> **EXCERPTED RECORDS**
- - - - -
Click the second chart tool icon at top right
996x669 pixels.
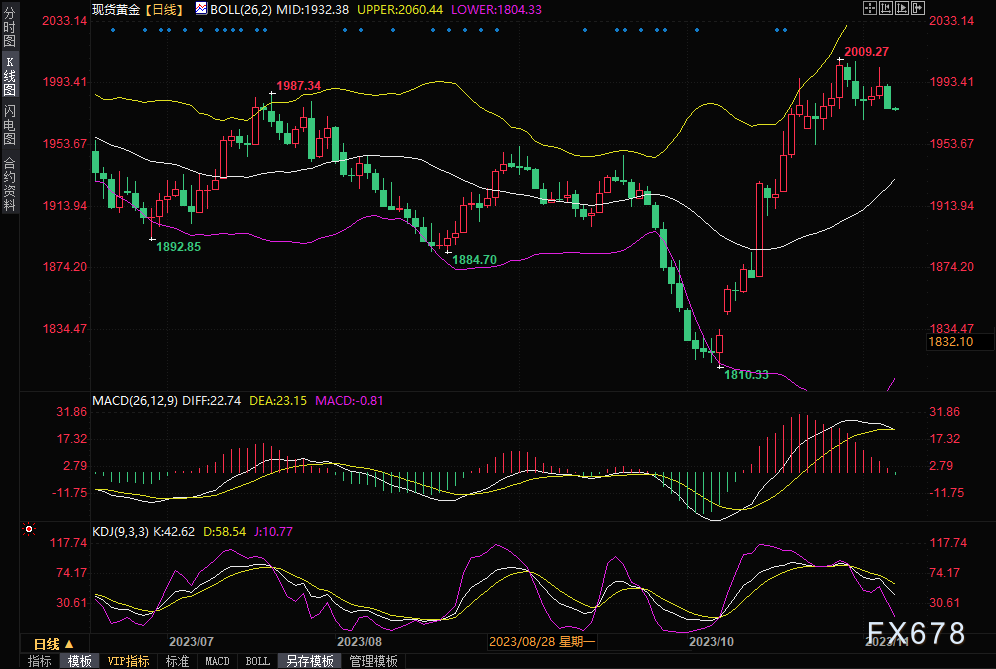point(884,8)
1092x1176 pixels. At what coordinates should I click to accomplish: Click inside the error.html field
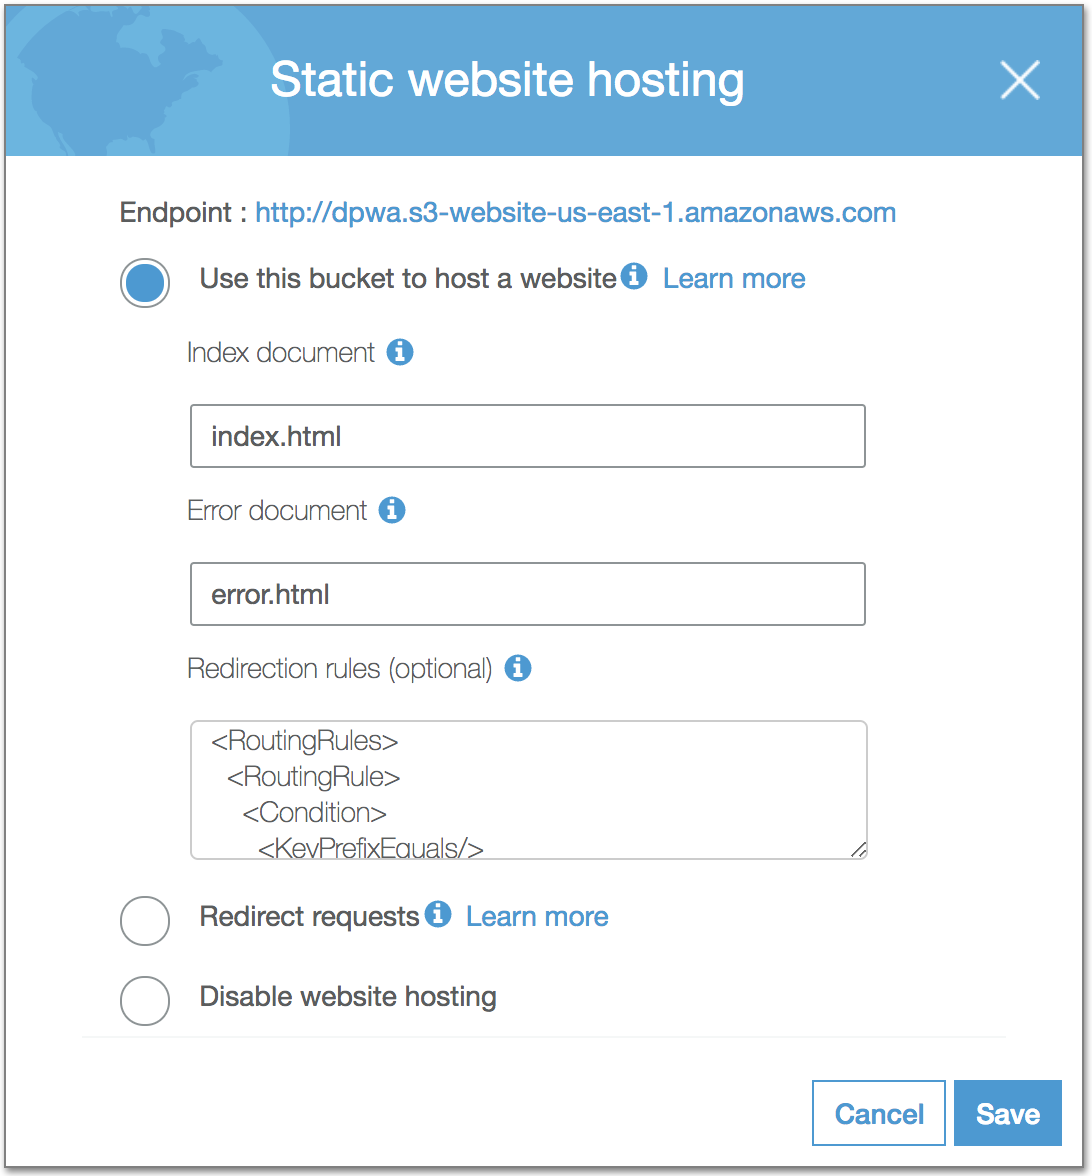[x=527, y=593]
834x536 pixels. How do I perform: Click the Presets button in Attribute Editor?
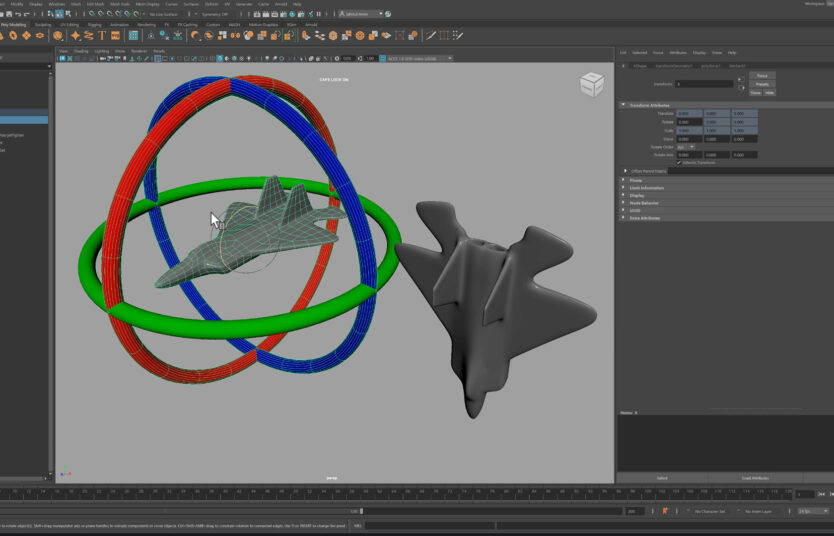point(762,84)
- - - - -
> **EXERCISE GOAL**
Rewrite the lines above as a Markdown table with two columns, "No." for the row number and "Line" for the line itself. Skip blank lines and leave the pictures out.

> **FINISHED ANSWER**
| No. | Line |
|---|---|
| 1 | Click the second chart tool icon at top right |
| 2 | 996x669 pixels. |
| 3 | point(884,8) |
| 4 | 1092x1176 pixels. At what coordinates should I click to accomplish: Click inside the error.html field |
| 5 | [x=527, y=593] |
| 6 | 834x536 pixels. How do I perform: Click the Presets button in Attribute Editor? |
| 7 | point(762,84) |